Alameda County set an aggressive allocation target for PE, increasing it in September 2017 to 9 percent from 6 percent. PE allocation was 6.2 percent as of June 30, 2018.

The pension system has been actively seeking new managers and re-upping to core managers. Genstar is a new relationship. Last year, the system added CapVest Equity Partners and Audax Private Equity to its roster.

The system committed $155 million to PE funds in 2018.

Commitments included $34 million to CapVest’s fourth buyout fund, $7 million to Khosla Ventures’ sixth fund, $3 million to Khosla’s Seed D fund, $33 million to Abry’s fourth advanced securities fund, $34 million to Audax’s sixth fund and $44 million to Sycamore Partners’ third fund.

Alameda County’s PE portfolio as of June 30, 2018, included buyouts (57.3 percent), VC (32.1 percent) and debt/special situations (10.6 percent). Unfunded commitments were $532 million.

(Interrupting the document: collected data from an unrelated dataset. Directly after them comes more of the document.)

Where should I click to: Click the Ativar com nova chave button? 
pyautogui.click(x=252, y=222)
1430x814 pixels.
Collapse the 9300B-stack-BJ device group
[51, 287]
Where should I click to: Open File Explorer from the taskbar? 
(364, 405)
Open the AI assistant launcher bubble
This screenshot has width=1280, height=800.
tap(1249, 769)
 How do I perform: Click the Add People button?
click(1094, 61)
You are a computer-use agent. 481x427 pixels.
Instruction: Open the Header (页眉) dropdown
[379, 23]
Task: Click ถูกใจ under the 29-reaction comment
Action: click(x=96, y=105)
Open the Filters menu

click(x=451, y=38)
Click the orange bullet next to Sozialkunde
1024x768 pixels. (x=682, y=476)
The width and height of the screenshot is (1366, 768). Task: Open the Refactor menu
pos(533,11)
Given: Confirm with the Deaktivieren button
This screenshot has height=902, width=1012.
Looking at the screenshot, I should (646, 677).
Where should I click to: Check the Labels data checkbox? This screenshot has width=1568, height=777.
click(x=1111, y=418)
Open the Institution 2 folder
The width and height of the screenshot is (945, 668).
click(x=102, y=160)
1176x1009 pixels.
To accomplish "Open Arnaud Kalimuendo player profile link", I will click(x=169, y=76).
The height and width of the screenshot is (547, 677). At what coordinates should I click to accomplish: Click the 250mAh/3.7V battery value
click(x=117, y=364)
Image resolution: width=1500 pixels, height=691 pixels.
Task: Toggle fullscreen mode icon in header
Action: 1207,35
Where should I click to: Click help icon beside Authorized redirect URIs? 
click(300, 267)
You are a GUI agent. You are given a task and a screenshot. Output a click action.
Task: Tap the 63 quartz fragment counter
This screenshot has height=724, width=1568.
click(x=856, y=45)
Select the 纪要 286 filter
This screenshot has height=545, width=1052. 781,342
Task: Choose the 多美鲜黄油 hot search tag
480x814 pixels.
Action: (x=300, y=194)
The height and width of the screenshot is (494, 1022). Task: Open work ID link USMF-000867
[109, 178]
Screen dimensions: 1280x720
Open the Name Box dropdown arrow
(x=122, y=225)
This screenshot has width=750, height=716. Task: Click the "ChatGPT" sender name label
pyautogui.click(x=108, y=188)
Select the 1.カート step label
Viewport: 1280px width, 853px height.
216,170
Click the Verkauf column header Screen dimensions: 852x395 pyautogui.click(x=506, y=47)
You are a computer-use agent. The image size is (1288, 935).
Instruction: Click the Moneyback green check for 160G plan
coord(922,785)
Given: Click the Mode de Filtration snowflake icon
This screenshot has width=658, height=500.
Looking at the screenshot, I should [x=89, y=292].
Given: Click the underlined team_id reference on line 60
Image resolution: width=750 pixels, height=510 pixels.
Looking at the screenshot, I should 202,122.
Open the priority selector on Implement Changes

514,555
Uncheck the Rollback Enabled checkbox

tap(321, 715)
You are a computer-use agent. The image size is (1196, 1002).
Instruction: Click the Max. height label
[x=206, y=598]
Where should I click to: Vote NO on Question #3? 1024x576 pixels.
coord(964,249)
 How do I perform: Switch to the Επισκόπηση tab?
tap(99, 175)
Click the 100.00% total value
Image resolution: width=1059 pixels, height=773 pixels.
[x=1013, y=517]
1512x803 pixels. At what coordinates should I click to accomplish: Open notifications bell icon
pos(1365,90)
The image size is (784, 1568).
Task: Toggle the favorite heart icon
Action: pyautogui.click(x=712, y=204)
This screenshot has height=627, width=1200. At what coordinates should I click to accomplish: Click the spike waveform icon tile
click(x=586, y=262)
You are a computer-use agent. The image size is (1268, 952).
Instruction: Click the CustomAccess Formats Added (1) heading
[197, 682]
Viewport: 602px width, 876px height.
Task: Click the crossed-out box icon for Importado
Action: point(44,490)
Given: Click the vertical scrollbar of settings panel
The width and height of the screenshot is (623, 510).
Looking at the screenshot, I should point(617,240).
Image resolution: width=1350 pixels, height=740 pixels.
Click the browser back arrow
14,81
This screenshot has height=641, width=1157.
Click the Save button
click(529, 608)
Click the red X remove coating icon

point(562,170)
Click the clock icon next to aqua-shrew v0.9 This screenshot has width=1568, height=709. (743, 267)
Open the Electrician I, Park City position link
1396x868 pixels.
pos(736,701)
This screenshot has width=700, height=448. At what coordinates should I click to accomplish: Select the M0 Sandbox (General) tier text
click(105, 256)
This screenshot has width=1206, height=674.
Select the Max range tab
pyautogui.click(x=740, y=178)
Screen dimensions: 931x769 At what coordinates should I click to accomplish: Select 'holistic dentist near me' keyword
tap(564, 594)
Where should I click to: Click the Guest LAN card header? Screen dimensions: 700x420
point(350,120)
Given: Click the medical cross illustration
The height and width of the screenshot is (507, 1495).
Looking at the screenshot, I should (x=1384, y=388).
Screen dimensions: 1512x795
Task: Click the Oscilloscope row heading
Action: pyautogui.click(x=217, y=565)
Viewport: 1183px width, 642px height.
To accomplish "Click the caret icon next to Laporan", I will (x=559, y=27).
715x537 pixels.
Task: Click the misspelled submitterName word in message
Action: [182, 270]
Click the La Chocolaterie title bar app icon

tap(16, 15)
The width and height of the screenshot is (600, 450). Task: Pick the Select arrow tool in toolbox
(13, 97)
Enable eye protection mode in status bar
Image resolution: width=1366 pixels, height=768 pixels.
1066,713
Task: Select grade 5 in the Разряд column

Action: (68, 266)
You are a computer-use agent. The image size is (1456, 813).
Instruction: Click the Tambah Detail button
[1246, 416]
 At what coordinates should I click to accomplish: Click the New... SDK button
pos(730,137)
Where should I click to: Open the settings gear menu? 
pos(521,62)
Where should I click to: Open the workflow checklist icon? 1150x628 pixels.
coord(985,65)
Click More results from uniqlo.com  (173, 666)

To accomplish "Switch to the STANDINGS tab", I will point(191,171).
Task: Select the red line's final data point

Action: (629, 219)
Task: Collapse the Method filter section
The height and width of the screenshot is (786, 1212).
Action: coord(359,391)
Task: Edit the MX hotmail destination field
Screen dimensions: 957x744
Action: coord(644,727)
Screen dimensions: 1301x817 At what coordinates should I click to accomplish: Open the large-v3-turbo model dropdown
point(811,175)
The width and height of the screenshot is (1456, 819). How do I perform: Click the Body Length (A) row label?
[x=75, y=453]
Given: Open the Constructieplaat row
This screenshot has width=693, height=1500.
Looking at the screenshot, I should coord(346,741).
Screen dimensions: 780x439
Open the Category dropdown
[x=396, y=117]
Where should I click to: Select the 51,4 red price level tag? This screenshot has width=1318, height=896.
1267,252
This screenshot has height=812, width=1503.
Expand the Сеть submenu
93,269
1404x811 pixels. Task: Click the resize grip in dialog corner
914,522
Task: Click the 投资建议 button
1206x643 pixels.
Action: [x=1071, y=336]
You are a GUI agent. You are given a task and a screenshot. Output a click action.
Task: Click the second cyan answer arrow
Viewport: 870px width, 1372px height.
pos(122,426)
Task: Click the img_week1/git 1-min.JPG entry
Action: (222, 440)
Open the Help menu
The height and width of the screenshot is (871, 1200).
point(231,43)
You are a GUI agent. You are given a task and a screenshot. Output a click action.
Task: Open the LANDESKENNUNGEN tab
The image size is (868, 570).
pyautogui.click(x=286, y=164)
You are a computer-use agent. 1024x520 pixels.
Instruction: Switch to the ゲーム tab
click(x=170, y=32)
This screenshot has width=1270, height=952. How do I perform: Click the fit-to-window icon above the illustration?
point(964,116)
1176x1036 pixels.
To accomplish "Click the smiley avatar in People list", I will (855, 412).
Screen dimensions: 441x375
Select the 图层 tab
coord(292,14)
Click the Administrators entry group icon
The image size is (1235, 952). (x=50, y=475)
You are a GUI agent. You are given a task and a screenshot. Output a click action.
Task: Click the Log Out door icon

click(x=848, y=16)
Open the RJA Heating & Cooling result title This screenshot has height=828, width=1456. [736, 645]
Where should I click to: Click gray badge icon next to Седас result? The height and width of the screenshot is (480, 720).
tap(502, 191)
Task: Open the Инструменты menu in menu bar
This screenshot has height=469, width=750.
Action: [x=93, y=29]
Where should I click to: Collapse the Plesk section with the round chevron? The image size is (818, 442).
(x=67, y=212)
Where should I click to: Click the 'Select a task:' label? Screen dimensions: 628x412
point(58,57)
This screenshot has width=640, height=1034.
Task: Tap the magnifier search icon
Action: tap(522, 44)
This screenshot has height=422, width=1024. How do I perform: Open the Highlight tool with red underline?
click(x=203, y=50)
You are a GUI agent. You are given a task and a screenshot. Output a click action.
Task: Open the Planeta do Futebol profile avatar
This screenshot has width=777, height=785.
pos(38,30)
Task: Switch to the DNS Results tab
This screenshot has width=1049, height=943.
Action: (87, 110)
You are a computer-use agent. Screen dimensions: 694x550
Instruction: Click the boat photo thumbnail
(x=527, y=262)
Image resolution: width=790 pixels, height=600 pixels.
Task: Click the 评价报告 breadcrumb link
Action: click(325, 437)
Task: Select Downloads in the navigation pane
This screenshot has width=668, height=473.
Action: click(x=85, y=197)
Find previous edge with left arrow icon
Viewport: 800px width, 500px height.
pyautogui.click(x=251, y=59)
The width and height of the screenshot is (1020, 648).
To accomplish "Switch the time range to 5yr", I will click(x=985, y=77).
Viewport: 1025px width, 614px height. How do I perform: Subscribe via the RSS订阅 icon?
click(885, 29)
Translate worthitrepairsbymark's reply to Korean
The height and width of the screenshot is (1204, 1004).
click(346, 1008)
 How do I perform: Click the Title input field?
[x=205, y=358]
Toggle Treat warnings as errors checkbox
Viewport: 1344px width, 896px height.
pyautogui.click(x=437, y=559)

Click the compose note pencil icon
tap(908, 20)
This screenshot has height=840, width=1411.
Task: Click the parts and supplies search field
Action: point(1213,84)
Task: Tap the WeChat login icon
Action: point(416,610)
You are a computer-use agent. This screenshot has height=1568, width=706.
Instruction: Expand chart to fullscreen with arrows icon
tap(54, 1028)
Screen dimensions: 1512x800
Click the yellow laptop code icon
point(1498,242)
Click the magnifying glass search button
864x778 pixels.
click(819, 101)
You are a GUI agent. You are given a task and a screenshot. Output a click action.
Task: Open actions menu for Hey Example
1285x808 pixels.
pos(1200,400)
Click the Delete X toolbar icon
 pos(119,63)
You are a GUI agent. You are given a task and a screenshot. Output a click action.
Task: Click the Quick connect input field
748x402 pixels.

North America accounted for 84 percent of PE investments, Asia 8 percent, Europe 6 percent and the rest of the world 2 percent.

Consumer-related PE, as of June 30 accounted for 30 percent of ACERA’s commitments, followed by computer-related (19 percent), medical/health-related (14 percent), industrial products (11 percent) and energy-related (7 percent).

As of June 30, Alameda County’s $500 million PE portfolio produced a net internal rate of return of 15.6 percent since inception in 2008, documents

Buyouts produced IRRs of 15.81 percent over one year, 11.07 percent over three years, 17. 74 percent over five years and 15.33 percent since inception, as of June 30.

Buyouts returns were driven by Sycamore’s debut fund, which produced an IRR of 41.32 percent, Warburg Pincus’s 11th fund, which produced an IRR of 13.79 percent, and Avista Capital Partners’ second fund, which produced an IRR of 14.34 percent as of Dec 31, 2017, pension documents said.

Venture produced IRRs of 25.53 percent over one year, 12.94 percent over three years, 22.5 percent over five years and 20.74 percent since inception as of June 30.

Debt/special situations produced IRRs of 18.1 percent over one year, 11.52 percent over three years, 17.67 percent over five years and 15.6 percent since inception as of June 30.